Exercise:
Only the lines that include "notifications" should be copied from the data below.

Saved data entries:

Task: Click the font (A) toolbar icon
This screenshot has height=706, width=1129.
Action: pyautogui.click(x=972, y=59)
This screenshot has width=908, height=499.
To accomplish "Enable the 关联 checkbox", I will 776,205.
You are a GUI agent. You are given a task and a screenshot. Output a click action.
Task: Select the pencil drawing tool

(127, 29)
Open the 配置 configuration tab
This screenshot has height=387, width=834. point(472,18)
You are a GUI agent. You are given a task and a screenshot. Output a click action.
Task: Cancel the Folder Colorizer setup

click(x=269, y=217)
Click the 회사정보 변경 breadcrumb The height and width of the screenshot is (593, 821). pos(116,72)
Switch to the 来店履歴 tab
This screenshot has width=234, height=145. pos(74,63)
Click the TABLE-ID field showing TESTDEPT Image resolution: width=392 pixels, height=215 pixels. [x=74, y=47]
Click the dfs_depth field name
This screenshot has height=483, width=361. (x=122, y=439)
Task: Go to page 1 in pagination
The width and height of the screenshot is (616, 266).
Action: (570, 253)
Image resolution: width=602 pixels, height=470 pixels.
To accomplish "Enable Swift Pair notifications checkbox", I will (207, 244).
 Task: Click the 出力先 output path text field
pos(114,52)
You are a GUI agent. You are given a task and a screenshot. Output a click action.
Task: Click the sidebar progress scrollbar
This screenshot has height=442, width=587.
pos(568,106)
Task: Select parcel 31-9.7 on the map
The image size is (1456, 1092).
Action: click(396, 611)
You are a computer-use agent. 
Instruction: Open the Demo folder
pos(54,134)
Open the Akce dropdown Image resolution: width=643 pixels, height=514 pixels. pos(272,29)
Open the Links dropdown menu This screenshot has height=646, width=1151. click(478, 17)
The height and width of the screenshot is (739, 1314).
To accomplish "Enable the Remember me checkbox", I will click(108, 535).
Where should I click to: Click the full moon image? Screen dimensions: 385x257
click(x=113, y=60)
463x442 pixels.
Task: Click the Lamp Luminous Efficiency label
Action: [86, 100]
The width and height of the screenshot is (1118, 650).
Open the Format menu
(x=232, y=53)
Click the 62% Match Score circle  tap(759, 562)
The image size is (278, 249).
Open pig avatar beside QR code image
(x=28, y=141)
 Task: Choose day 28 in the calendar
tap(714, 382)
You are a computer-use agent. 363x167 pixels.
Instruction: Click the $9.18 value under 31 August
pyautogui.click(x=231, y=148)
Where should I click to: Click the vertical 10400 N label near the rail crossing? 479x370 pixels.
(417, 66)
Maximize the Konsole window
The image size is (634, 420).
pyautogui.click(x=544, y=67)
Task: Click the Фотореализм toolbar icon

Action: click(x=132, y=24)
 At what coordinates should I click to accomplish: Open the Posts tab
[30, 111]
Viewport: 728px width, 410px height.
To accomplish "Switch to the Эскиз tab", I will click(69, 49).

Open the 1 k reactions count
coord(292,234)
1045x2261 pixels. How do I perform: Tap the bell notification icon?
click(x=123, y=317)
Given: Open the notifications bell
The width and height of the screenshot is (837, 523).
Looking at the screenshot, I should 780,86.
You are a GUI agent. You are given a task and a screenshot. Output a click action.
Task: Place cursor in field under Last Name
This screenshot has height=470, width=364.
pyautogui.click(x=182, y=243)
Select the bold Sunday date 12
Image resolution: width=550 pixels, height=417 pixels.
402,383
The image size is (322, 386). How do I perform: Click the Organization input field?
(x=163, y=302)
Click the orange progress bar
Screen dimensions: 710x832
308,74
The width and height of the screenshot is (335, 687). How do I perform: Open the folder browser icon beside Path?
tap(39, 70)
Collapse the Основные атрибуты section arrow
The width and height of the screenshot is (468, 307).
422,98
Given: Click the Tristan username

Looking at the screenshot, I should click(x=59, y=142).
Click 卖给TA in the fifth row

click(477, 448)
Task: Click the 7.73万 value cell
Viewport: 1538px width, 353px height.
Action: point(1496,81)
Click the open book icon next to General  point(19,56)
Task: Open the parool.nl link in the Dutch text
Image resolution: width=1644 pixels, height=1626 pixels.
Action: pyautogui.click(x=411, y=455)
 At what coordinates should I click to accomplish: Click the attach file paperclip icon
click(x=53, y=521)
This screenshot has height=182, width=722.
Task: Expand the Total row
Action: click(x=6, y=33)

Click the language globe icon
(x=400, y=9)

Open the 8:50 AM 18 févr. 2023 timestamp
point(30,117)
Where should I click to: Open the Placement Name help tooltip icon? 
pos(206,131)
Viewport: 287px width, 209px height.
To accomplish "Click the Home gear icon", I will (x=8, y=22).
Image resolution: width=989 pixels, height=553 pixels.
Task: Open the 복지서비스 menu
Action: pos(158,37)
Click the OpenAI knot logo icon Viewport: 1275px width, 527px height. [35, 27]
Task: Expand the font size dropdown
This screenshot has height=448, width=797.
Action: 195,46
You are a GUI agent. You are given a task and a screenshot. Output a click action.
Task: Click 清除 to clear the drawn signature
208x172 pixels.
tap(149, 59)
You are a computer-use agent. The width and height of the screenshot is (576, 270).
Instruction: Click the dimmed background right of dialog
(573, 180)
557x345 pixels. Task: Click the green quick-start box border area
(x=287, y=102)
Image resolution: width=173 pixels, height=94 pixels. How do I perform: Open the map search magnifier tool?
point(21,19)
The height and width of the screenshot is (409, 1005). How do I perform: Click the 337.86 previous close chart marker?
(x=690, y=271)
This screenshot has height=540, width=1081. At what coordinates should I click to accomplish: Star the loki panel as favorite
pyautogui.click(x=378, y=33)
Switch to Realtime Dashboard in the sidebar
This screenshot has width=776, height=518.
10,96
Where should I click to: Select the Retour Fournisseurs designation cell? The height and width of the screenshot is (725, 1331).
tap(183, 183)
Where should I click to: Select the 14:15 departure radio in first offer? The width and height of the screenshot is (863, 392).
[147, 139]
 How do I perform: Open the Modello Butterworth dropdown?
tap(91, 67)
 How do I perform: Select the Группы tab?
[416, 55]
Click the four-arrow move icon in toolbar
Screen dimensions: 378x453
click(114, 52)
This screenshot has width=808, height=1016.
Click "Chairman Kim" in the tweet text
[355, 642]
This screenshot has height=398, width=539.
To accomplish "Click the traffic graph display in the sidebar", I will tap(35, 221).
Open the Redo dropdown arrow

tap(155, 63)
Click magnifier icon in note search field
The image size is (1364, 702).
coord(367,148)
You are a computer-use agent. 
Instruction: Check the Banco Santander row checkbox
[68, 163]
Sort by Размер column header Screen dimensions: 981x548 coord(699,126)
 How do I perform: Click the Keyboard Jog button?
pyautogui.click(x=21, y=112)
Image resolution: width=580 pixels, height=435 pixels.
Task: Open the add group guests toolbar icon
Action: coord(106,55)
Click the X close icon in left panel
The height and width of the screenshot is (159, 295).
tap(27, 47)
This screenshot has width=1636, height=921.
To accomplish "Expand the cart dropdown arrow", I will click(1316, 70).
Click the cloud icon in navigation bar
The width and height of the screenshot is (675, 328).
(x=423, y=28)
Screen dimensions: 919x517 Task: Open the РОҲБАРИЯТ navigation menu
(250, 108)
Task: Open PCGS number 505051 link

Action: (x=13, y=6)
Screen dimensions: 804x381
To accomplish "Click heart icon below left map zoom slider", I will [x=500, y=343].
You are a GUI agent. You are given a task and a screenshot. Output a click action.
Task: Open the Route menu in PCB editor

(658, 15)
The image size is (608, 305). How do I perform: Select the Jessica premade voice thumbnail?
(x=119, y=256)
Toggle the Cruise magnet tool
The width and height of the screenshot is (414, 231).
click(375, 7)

Task result:
To accomplish "Enable Swift Pair notifications checkbox", I will (207, 244).
Given: Open the notifications bell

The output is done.